HARLEM — In an age of resistance and Black Lives Matter, a local writer is looking to the past to unpack present-day issues.

In an ode to civil rights icon Malcolm X and playwright Lorraine Hansberry — both of whom share a May 19 birthday and a Harlem connection — writer Shaun Neblett is unveiling a play based on the pair's works on Friday.

The play “Happy Birthday Malcolm and Lorraine!” will feature sets of vignettes performed by several up-and-coming playwrights who will discuss contemporary topics, such as gentrification.

Since the two subjects share the same birthday, Neblett wanted to fold their ideas and words in with the work of current writers, whose “journeys have been paved by Malcolm and Lorraine’s spirit and relentless drive to sharpen the black psyche,” he said.

“Beyond creating a great show, we are sending their spirits our gratitude and keeping their important teachings alive,” he added.

In doing research for the play, Neblett said he discovered a letter at Harlem's Schomburg Center that Hansberry wrote to her local newspaper when she was living in Greenwich Village, saying that “people were coming into her community and trying to take over.”

“It really speaks to the gentrification that people are dealing with today in Harlem,” said Neblett, who founded the Changing Perceptions Theater.  
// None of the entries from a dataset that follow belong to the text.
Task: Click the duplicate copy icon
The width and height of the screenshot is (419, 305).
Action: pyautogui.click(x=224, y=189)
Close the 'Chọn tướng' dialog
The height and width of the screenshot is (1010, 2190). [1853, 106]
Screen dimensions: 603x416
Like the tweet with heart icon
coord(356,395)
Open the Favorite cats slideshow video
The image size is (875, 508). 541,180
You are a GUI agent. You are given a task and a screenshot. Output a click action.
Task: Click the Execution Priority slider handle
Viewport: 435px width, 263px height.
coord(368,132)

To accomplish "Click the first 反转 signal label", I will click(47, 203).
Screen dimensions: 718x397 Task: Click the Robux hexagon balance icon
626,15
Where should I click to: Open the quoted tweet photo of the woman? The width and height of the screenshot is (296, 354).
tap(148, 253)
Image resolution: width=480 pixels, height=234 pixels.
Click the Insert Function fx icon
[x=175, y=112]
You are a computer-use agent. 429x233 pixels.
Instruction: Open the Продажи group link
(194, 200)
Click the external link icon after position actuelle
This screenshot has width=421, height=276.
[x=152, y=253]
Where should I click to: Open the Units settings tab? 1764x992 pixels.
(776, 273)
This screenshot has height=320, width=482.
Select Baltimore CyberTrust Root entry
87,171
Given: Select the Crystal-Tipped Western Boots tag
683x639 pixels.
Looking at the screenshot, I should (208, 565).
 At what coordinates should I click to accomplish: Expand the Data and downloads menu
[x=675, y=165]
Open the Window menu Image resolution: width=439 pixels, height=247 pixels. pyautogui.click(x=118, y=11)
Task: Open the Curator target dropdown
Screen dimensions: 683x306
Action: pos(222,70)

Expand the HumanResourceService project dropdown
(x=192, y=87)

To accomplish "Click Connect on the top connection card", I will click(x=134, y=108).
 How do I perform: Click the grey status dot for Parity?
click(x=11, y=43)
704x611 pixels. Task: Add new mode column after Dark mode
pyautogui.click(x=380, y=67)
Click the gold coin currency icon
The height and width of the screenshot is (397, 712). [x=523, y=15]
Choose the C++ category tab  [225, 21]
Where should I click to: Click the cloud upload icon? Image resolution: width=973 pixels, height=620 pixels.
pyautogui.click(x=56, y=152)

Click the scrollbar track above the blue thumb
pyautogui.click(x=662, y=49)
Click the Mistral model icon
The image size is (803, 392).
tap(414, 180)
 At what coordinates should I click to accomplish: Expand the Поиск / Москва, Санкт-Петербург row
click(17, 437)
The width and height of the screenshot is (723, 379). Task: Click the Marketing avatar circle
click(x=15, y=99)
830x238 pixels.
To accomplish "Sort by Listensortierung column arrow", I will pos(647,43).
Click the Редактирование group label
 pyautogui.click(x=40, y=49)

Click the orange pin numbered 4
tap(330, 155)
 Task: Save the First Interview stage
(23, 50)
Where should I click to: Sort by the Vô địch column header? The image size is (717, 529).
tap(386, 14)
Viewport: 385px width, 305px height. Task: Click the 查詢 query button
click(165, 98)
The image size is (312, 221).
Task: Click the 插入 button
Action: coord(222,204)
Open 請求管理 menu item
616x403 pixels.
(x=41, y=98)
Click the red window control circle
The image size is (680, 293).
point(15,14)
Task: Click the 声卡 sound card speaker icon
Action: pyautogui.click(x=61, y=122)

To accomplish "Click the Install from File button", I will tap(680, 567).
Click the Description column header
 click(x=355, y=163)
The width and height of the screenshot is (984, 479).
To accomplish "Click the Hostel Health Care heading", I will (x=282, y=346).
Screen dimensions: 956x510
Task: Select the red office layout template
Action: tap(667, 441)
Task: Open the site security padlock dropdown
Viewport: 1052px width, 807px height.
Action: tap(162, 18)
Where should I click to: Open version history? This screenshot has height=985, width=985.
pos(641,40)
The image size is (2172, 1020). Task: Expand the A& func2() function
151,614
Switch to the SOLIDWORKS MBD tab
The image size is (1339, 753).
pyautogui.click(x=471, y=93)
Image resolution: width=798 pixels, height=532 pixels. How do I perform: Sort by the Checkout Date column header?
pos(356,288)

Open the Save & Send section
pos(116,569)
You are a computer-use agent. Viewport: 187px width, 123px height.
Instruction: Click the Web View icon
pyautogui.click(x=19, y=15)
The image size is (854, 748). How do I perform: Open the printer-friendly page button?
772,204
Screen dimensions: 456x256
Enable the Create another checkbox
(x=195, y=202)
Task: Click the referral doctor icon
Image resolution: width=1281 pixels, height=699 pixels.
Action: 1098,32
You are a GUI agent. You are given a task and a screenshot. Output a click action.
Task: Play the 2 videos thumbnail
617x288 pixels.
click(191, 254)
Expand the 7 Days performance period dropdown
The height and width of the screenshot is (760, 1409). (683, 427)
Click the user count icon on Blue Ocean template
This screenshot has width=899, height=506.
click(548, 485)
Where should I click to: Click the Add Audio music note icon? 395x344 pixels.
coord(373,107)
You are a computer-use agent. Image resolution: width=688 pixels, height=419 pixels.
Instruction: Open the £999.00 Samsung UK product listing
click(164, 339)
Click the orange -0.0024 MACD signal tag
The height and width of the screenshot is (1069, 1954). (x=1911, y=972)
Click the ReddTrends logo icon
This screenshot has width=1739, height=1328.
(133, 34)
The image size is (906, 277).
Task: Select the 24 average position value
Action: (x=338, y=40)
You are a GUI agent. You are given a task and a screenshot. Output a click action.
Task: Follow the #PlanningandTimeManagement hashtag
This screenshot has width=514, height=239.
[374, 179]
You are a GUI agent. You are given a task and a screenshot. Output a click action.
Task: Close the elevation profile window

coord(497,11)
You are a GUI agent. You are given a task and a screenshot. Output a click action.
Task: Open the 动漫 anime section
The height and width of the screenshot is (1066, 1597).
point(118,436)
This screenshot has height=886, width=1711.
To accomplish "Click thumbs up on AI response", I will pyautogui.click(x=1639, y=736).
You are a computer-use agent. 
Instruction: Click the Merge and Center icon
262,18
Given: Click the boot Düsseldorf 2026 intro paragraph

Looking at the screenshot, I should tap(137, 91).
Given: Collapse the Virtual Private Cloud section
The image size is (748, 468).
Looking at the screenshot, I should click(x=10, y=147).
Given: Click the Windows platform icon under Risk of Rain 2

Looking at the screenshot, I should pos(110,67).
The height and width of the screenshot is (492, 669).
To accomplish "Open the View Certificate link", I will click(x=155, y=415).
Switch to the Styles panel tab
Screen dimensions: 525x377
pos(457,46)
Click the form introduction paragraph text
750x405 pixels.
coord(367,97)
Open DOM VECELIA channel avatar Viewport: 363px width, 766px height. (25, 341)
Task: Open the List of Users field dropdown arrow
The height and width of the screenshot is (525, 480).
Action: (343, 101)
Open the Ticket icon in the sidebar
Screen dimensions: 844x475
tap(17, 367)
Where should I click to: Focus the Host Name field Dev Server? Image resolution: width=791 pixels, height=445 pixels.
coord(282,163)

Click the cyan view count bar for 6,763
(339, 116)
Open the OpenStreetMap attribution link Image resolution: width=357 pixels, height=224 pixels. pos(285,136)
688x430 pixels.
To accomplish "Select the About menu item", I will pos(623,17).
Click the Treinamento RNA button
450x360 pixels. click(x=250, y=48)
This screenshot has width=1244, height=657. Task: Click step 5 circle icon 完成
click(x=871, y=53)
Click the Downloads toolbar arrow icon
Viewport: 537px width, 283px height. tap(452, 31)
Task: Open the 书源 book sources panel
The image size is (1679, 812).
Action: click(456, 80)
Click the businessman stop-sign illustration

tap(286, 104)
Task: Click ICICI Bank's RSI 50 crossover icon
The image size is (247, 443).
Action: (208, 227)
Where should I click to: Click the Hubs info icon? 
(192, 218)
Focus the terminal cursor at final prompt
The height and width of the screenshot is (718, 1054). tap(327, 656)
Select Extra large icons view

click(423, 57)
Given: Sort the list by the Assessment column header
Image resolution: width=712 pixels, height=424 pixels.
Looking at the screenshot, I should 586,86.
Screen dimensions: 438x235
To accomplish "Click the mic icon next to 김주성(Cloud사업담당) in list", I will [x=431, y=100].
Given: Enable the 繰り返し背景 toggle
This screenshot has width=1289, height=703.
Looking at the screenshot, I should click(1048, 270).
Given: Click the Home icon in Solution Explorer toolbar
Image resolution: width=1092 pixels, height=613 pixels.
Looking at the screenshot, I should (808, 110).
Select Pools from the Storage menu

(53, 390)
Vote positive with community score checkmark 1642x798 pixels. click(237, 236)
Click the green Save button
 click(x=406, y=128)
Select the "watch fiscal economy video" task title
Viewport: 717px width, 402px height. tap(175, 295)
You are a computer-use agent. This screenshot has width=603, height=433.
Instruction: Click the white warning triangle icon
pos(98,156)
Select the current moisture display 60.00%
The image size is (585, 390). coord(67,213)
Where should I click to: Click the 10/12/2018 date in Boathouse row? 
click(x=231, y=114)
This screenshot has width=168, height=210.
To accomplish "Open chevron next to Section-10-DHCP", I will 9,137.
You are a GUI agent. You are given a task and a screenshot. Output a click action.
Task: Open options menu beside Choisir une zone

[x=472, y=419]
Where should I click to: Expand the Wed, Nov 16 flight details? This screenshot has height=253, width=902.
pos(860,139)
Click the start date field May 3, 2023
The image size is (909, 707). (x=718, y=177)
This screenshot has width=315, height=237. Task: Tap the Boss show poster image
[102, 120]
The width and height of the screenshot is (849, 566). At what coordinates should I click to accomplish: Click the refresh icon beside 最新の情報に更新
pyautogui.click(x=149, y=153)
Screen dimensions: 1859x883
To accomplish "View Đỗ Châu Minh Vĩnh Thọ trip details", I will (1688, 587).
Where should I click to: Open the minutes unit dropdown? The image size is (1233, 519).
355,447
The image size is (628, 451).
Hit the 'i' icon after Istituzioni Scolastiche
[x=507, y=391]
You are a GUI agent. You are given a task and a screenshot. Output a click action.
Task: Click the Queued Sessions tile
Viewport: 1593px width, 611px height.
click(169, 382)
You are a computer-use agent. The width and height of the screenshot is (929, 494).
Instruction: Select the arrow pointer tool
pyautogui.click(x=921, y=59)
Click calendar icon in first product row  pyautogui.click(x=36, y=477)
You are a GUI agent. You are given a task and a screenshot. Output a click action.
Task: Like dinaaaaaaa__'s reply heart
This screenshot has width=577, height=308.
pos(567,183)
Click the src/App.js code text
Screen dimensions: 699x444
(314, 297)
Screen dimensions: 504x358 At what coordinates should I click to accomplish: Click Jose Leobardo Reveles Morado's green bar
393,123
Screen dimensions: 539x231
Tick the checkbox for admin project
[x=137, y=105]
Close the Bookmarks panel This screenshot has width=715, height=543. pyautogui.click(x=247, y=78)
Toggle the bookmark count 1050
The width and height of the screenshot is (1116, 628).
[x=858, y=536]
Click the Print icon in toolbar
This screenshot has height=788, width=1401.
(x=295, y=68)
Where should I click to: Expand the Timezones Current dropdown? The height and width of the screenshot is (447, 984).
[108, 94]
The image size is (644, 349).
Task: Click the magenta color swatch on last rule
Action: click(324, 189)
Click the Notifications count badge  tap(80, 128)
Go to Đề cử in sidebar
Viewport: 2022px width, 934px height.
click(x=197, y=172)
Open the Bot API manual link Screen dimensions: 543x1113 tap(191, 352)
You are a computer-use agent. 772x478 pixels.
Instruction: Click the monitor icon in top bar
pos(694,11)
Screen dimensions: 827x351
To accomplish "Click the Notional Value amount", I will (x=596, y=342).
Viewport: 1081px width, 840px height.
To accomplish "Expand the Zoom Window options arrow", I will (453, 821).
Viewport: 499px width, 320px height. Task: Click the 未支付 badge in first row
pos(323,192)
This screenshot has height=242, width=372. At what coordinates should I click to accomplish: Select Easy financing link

Another captivating draw for Neblett is the play’s location: the home of Langston Hughes, another historic Harlem figure.

The East 127th Street home was renovated and has been leased by a group of artists — called the I, Too Arts Collective — since last year to preserve Hughes’ legacy.

“It’s just all a real sort of nucleus for this event and the meaning of it and the purpose,” Neblett explained. “They all fought in their own way to empower the black psyche.”

Hansberry and Malcom X also have Harlem ties.

He spent some of his most formidable years in the neighborhood, and she moved there in the 1950s, later writing “A Raisin in the Sun,” whose title was based on a poem by Hughes.

“They were both revolutionaries and they just went about the way they fought for liberation in different ways," Neblett said, "but their ideas and thoughts were the same."

"Happy Birthday Malcolm and Lorraine!" premieres Friday, May 19, at 8 p.m. Doors open at 7:30 p.m. Tickets are $10 and can be purchased at the door or online. The show will take place at the I, Too Arts Collective at the Langston Hughes House, 20 East 127th St.